Whatever road America takes in the coming months and years, we know it will be crucial for journalists to provide the independent reporting and accountability that all of us (and future historians) depend on to understand what’s going on. We also know that this reporting will have to abandon the “if you build it, they will come” ethos of media eras past: No amount of wishful thinking will draw audiences to come to us in a time of overtaxed attention spans and fragmented information pipelines. But if we come to them, on the platforms and in the formats they prefer, they will engage with enthusiasm.
Just over a year ago, thanks to an incredible outpouring of support from our community, we embarked on a journey to create a newsroom that could do just that–come to audiences wherever they are, with fearless and factual reporting that steps back and uncovers the most important stories of this moment. Together, as the Center for Investigative Reporting (CIR) producing both Mother Jones and Reveal, we were uniquely positioned to step up at a time when many people were disconnected from traditional media, yet desperately in need of trustworthy reporting.

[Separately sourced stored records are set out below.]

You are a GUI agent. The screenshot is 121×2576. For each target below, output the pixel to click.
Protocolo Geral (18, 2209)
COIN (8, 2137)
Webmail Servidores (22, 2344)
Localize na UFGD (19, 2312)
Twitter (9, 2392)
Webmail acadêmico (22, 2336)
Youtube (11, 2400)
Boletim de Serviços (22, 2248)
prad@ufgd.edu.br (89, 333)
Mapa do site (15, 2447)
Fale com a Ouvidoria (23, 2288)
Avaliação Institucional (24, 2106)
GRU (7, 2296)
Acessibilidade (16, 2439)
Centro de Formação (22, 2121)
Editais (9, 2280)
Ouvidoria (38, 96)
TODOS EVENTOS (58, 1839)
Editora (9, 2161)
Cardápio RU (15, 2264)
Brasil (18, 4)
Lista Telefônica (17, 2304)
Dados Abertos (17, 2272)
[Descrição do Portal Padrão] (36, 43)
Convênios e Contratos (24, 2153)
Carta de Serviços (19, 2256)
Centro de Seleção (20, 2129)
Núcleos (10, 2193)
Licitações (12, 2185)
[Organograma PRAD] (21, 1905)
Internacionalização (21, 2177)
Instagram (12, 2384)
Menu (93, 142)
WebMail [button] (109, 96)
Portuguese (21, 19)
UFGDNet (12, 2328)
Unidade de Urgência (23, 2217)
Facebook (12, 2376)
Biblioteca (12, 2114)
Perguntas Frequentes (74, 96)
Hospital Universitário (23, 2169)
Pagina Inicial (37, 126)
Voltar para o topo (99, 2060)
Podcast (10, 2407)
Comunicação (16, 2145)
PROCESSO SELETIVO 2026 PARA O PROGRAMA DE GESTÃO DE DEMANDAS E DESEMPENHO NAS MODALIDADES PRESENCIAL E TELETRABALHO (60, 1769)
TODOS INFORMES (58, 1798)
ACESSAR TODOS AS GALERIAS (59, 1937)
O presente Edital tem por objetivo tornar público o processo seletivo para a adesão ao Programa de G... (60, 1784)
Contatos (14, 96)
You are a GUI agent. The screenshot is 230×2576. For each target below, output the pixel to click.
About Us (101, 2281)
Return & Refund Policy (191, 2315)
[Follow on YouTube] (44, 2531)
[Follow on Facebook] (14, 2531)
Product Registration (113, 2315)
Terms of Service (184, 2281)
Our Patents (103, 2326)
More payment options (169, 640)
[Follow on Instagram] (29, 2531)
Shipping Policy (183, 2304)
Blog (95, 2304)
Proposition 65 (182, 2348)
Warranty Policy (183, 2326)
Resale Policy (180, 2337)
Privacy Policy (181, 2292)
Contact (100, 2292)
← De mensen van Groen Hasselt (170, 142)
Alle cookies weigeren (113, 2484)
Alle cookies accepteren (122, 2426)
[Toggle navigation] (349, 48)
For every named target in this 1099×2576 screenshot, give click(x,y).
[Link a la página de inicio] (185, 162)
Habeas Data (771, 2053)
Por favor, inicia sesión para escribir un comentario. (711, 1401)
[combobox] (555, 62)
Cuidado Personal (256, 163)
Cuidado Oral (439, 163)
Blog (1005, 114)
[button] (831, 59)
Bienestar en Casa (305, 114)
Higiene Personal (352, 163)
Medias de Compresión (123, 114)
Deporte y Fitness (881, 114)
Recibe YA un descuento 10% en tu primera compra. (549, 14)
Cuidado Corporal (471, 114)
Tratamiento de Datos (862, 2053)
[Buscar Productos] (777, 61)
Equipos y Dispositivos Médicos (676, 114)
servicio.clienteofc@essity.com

With a year under our belts, and with the full power of a true 360° multiplatform newsroom running on all cylinders, I’m proud to share our 2024 Impact Report, CIR’s first as a merged organization.
Our reporting in 2024 covered debates over the future of our democracy, including civil rights (from voting restrictions to the criminal justice system); reproductive health; the search for solutions to the climate crisis; and so much more.
But how we shared our work was just as important as what we covered. Much of the public is increasingly getting their information on social platforms where highly curated “news” comes to them—often in the guise of entertainment, from influencers with no background in fact-checking or BS-detecting. We bet that our journalism could also command a huge audience on those platforms, and by bringing our reporting to places like TikTok, YouTube, and Instagram, we reached millions of people who were not getting news anywhere else. Across print, web, radio, podcast, social platforms, and documentary film, we are now reaching a growing monthly audience of 10 million, many of them disaffected from traditional media yet eager for trusted information.
We’ve grown into the newsroom we imagined when we undertook an audacious merger. I’m proud of the work we’ve accomplished in 2024—because it helped audiences understand this moment, and because we are now ready to face the challenges of the year ahead.